• **WHAT THIS TASK INVOLVES**
Your reply should be the records below, duplicated exactly, with any picture removed.

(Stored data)
********
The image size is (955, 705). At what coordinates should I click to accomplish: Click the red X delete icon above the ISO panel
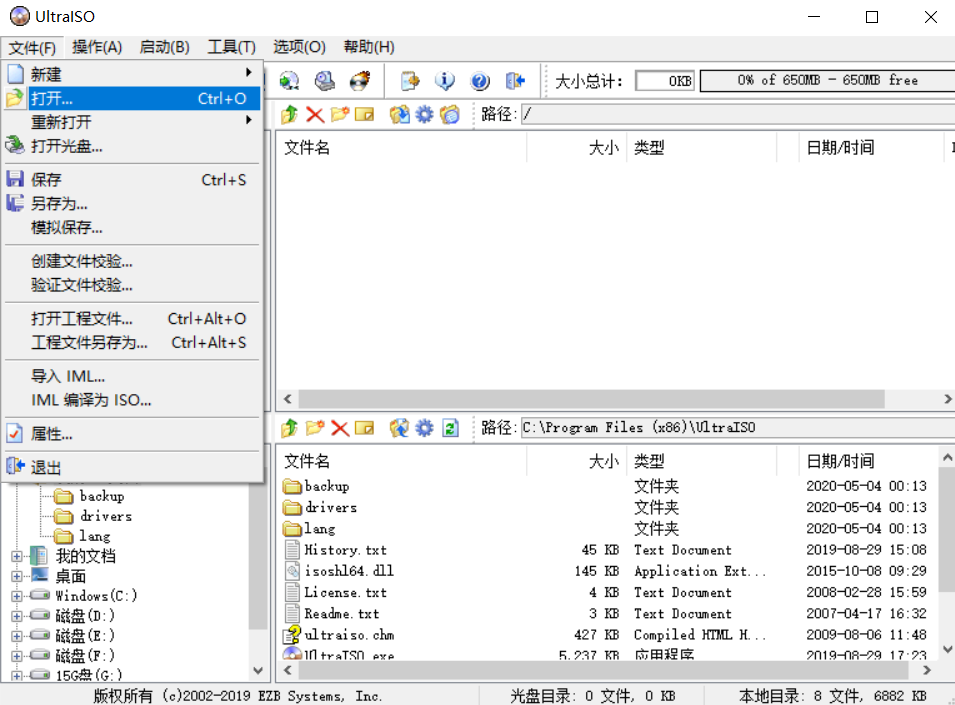315,116
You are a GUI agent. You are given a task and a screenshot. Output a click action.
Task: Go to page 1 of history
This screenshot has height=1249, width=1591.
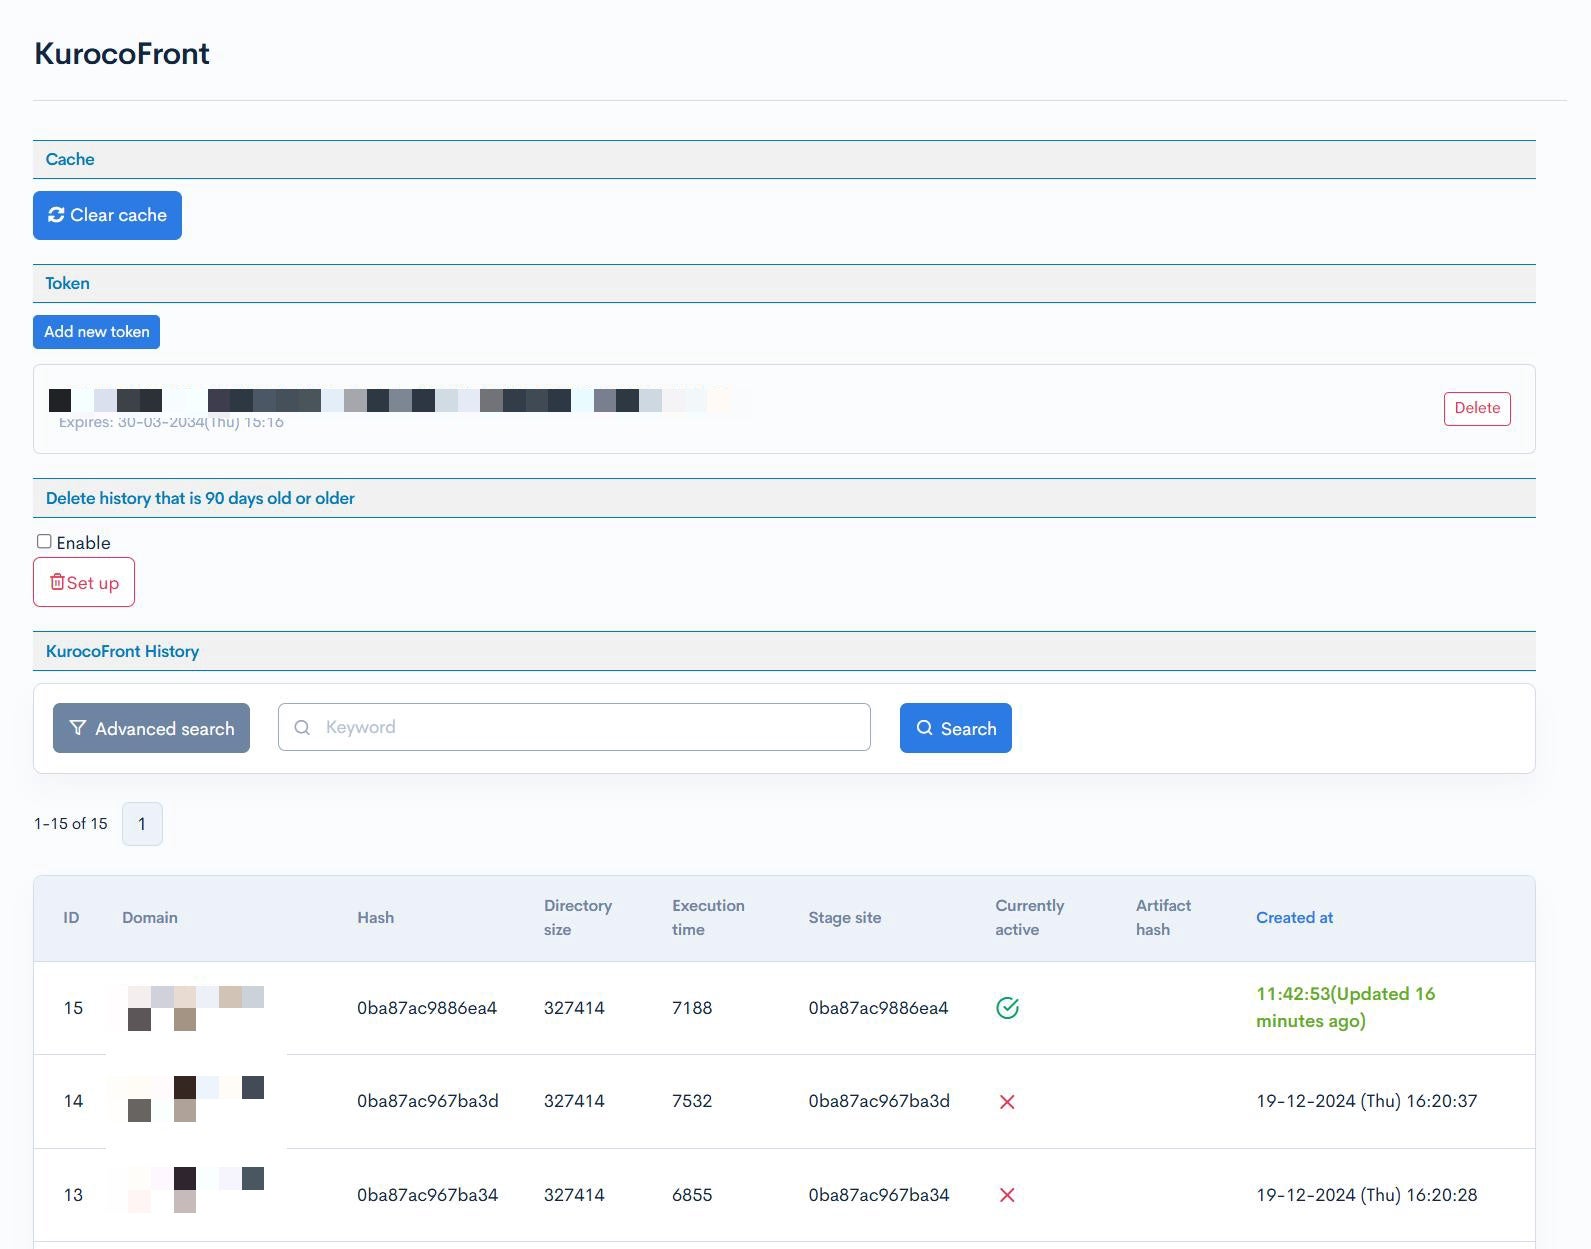(142, 824)

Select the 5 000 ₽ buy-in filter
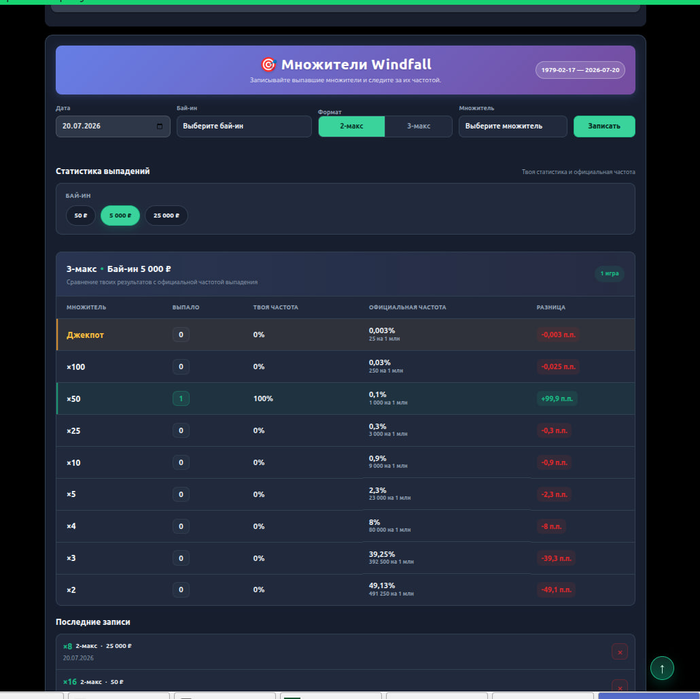point(120,216)
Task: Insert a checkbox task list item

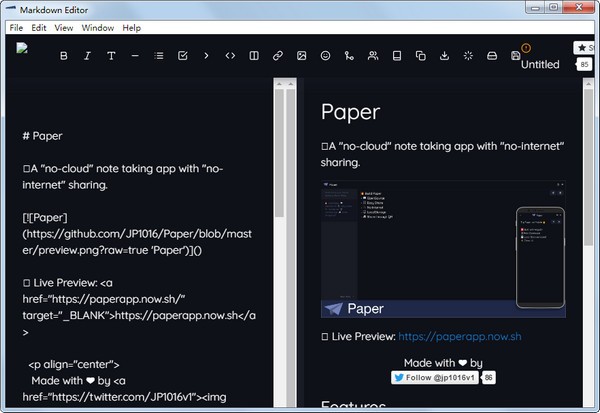Action: coord(183,56)
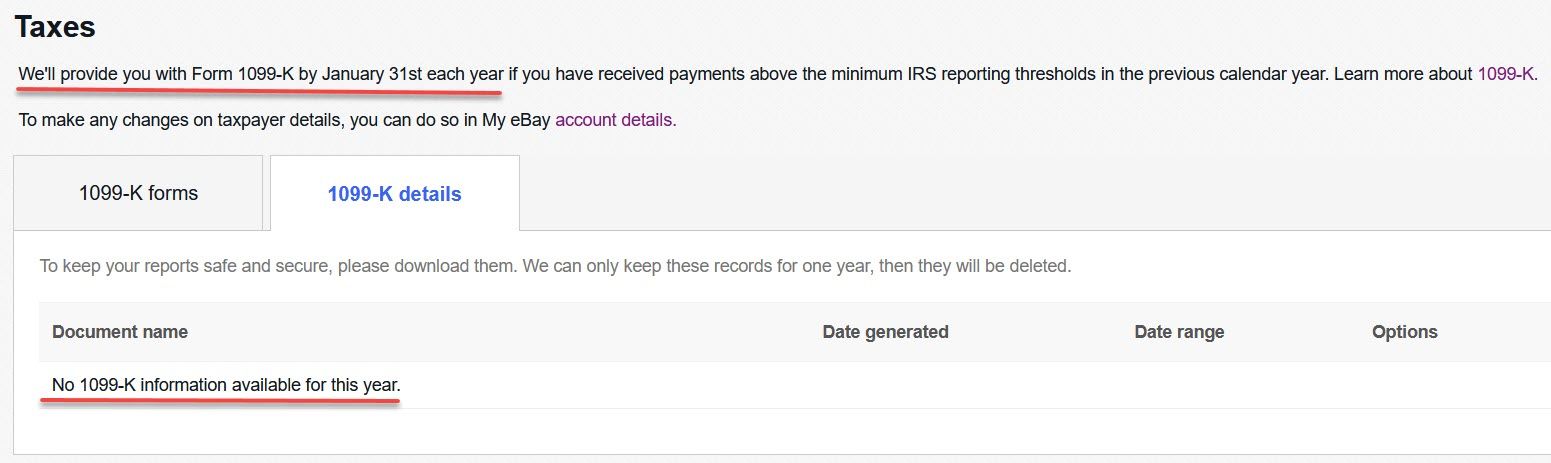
********
• **OUTPUT**
The image size is (955, 705). At what coordinates should I click to accomplish: Click the red X delete icon above the ISO panel
315,116
You are a GUI agent. You are given a task and a screenshot. Output a click action.
Task: Go to page 1 of history
This screenshot has height=1249, width=1591.
(142, 824)

Select the 5 000 ₽ buy-in filter
point(120,216)
Task: Insert a checkbox task list item

Action: coord(183,56)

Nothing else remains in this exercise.